*** INPUT FOR THIS TASK Section Begins ***
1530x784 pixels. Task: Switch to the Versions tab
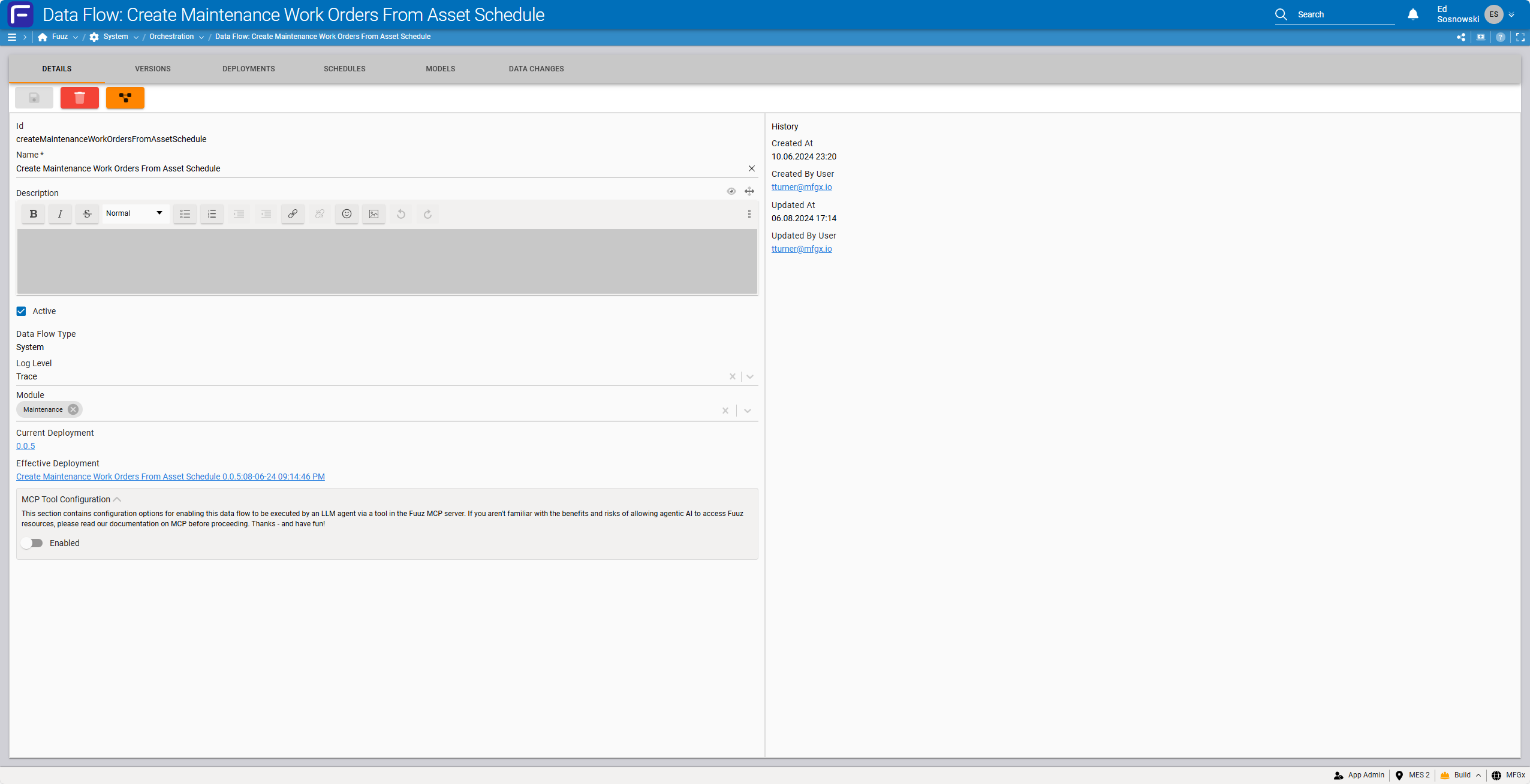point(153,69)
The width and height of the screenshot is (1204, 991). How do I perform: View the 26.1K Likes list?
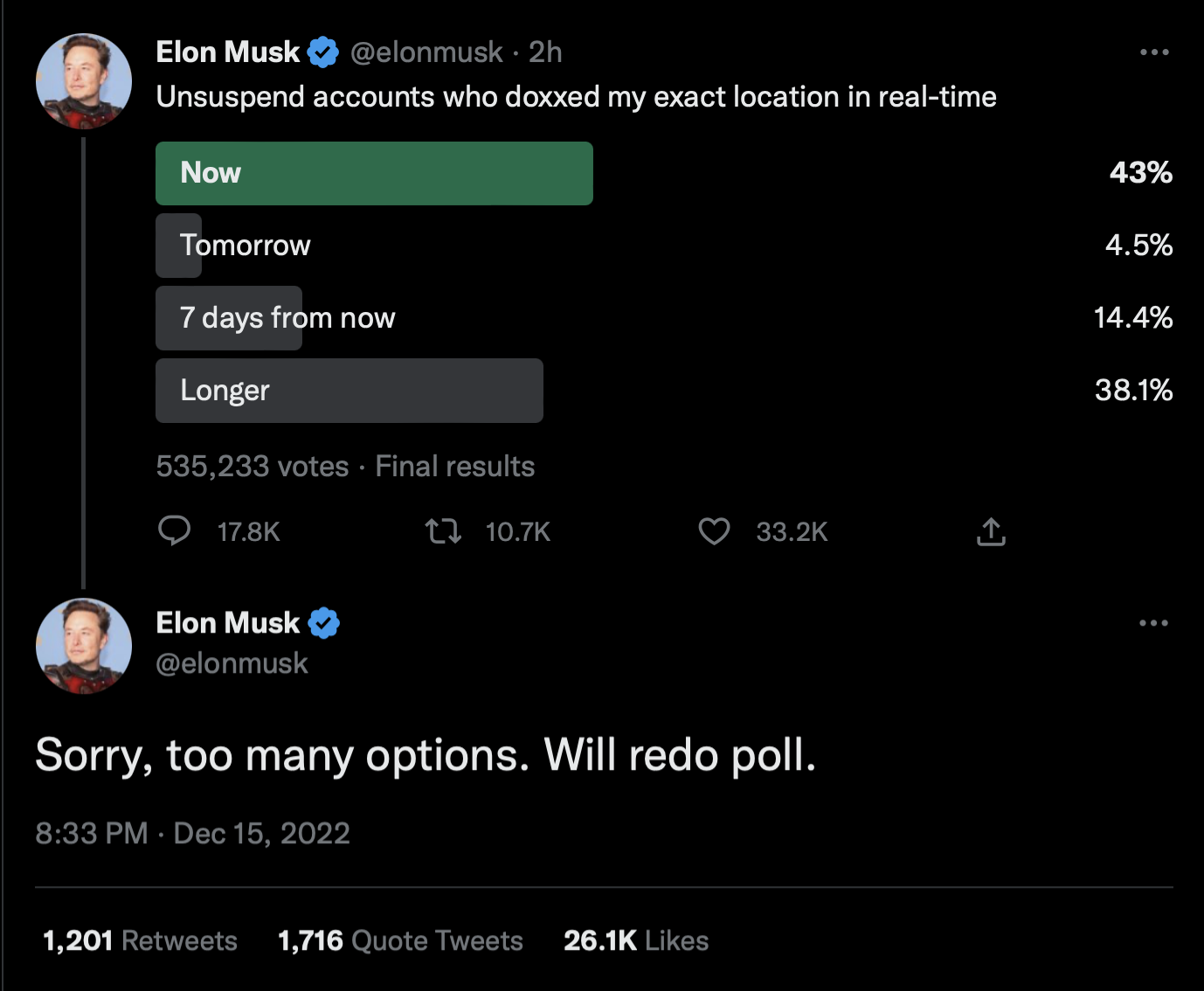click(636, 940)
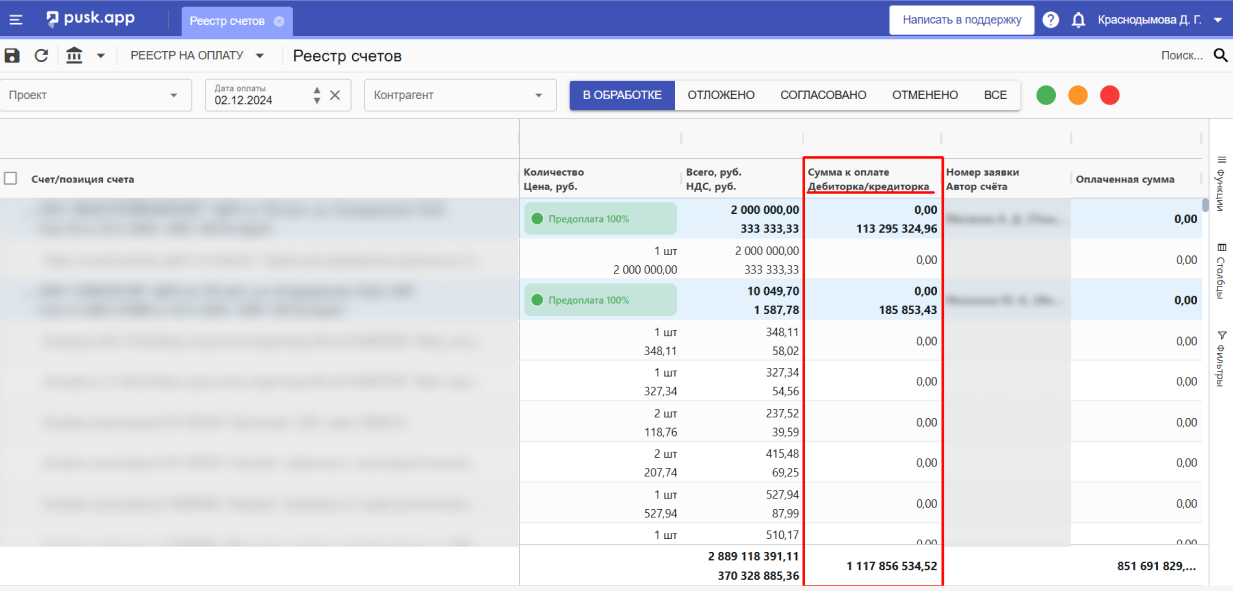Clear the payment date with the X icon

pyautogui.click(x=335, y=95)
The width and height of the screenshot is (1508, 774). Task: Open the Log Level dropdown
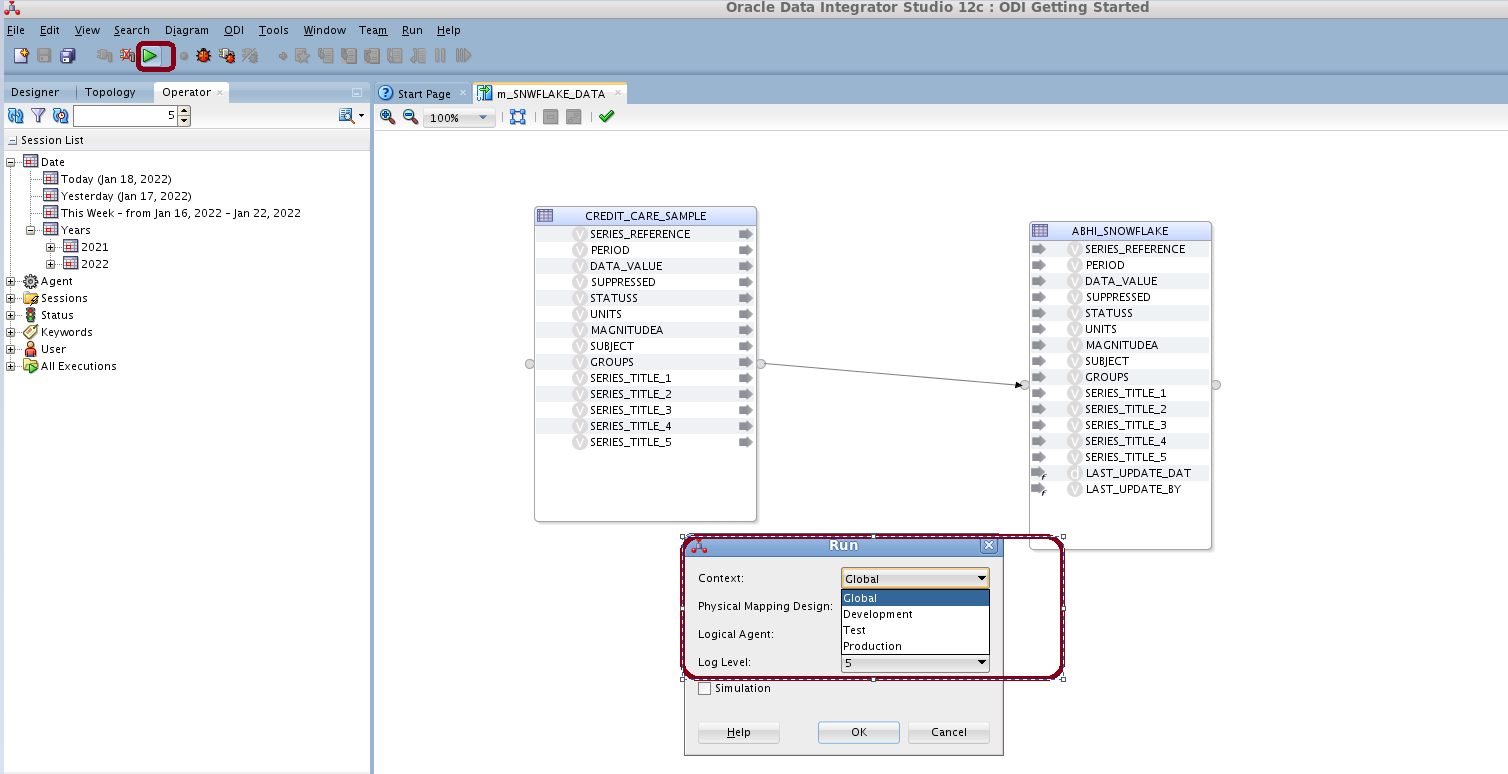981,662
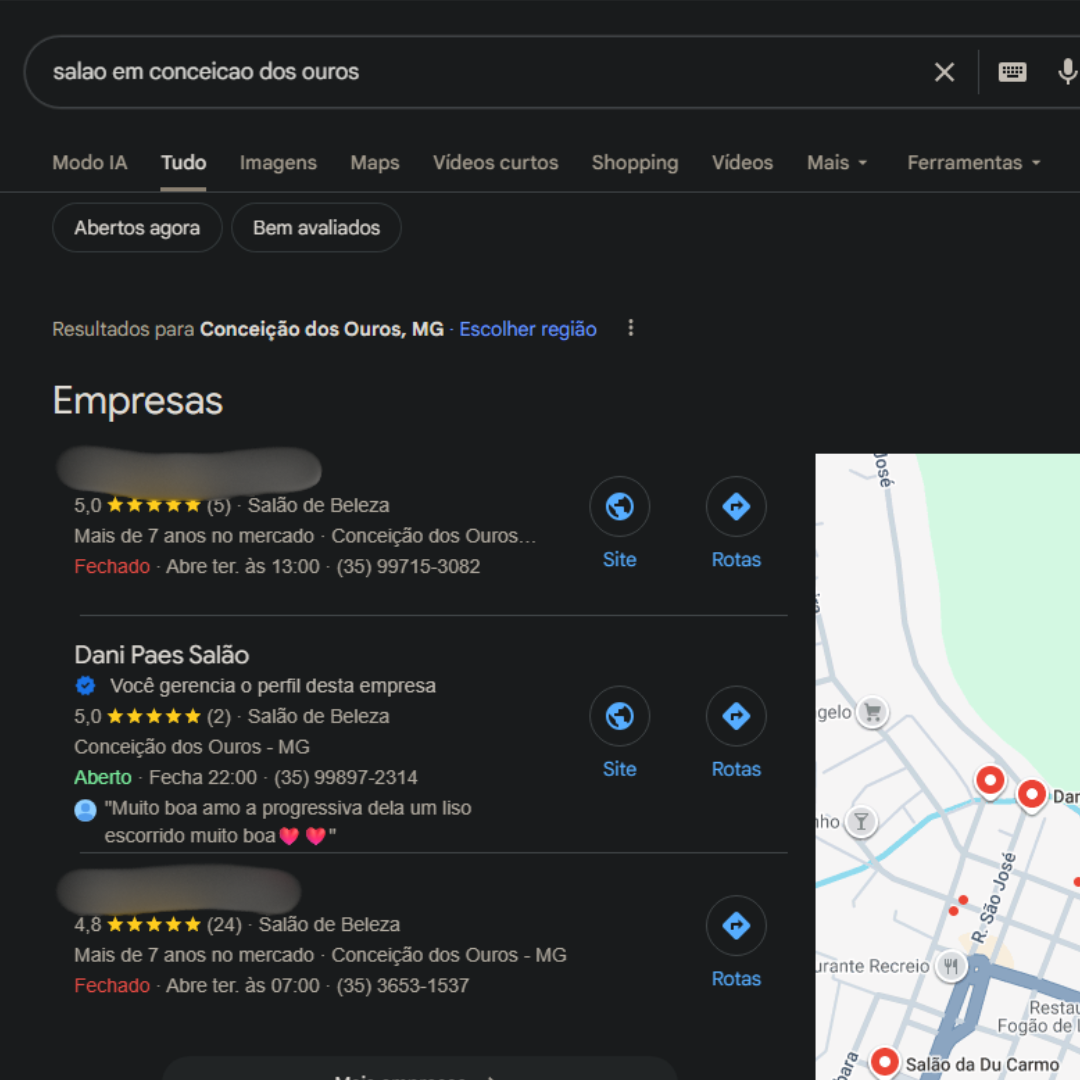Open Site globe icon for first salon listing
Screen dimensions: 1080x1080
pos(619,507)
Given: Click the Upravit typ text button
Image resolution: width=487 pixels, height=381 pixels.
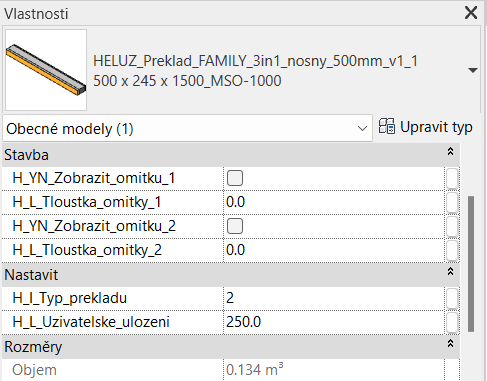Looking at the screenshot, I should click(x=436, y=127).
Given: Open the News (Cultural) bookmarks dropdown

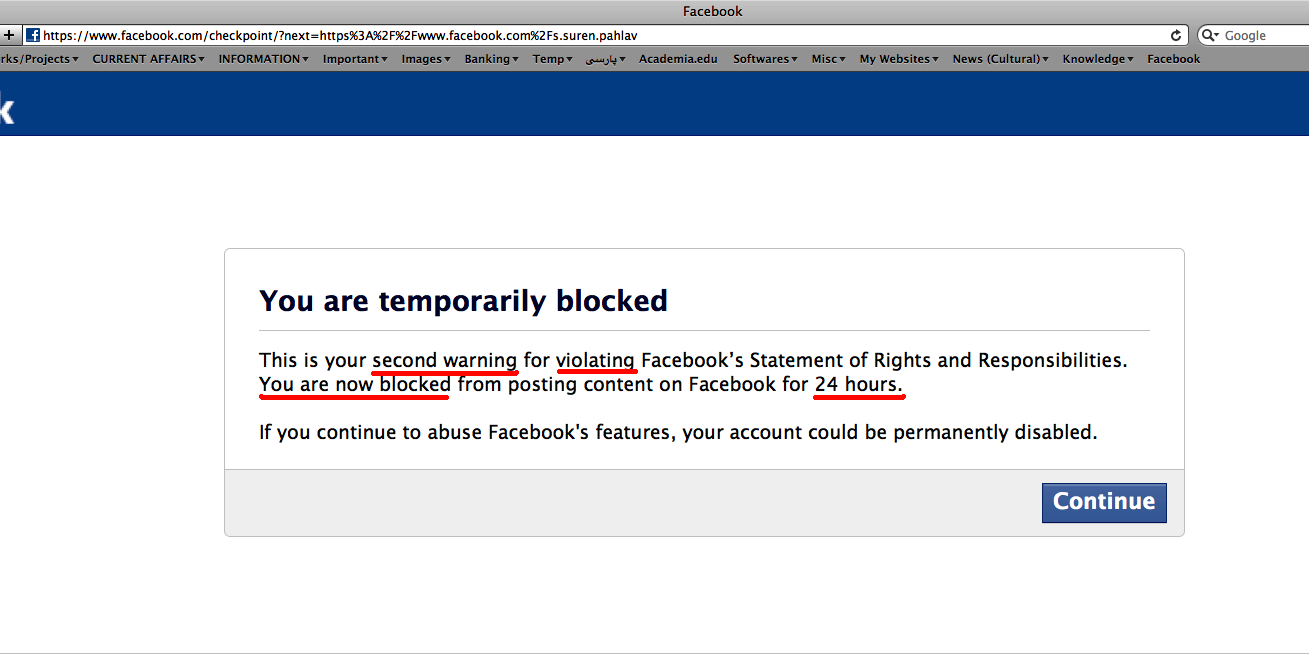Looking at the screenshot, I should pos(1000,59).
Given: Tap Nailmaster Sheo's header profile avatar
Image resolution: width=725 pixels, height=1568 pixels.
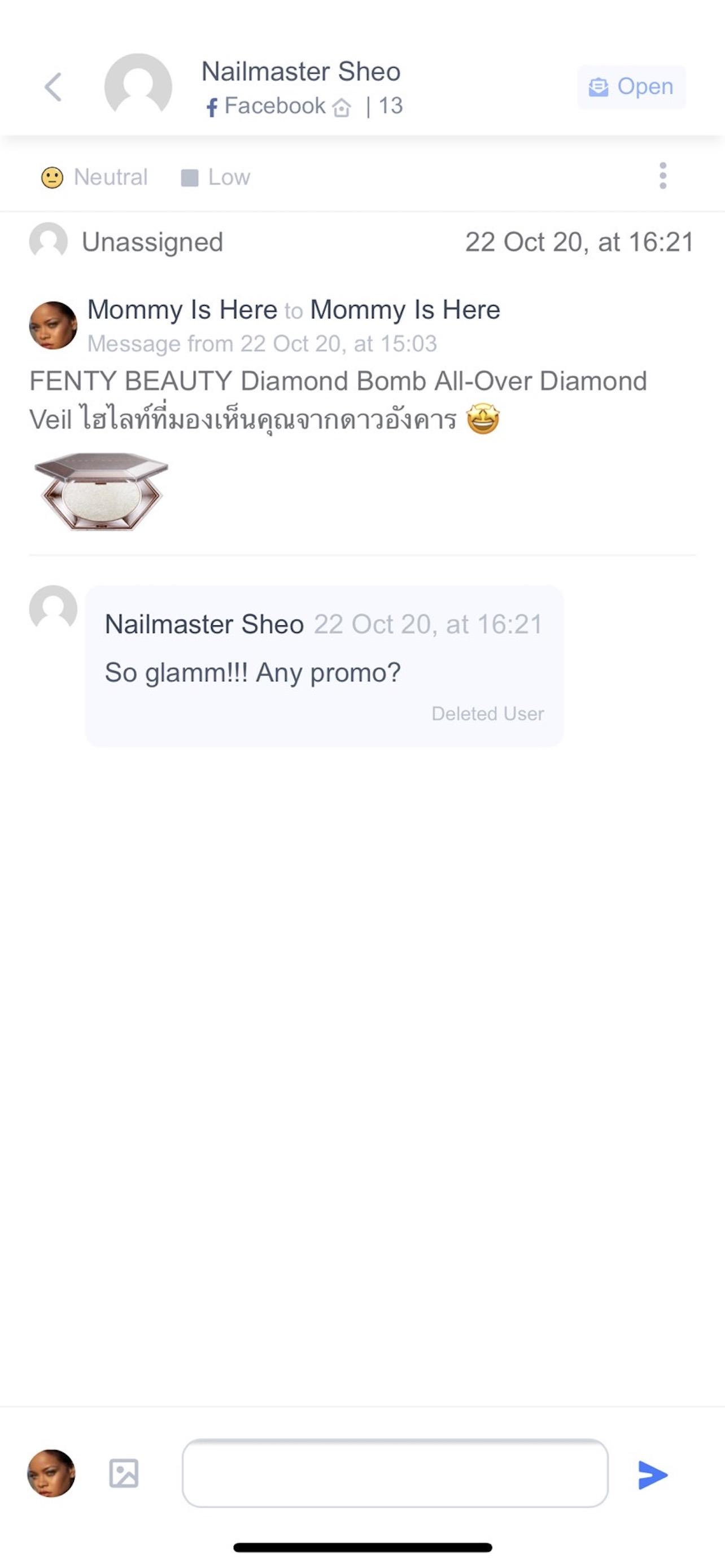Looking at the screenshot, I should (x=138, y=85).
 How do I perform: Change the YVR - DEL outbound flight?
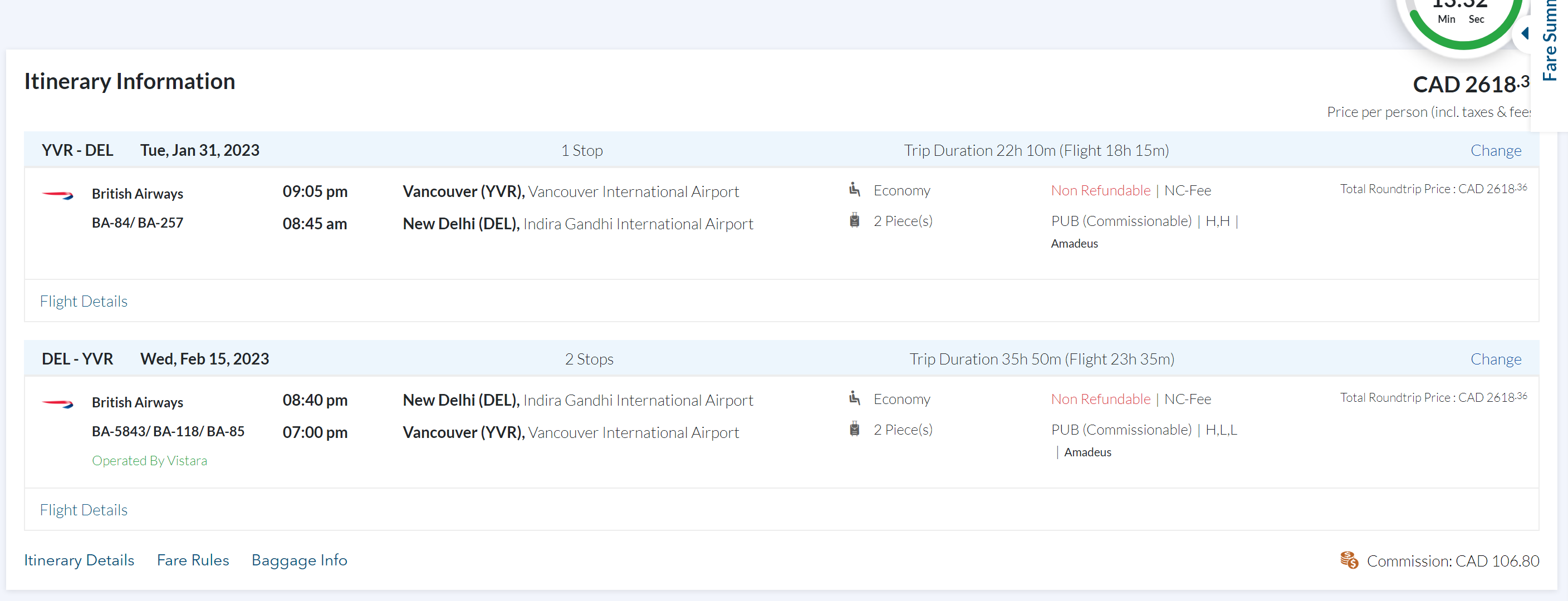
*** INPUT FOR THIS TASK Section Ends ***
Look above for the line containing "The width and height of the screenshot is (1508, 774)."; output that line and all lines after it through the last one exactly, without the pictures.

> **SOLUTION TO THIS EXERCISE**:
The width and height of the screenshot is (1508, 774). Task: Open the Log Level dropdown
981,662
Open Site globe icon for first salon listing
Screen dimensions: 1080x1080
pos(619,507)
Given: Click the Upravit typ text button
Image resolution: width=487 pixels, height=381 pixels.
Looking at the screenshot, I should click(x=436, y=127).
Given: Open the News (Cultural) bookmarks dropdown

Looking at the screenshot, I should pos(1000,59).
Given: Tap Nailmaster Sheo's header profile avatar
Image resolution: width=725 pixels, height=1568 pixels.
Looking at the screenshot, I should (x=138, y=85).
 How do I perform: Change the YVR - DEL outbound flight?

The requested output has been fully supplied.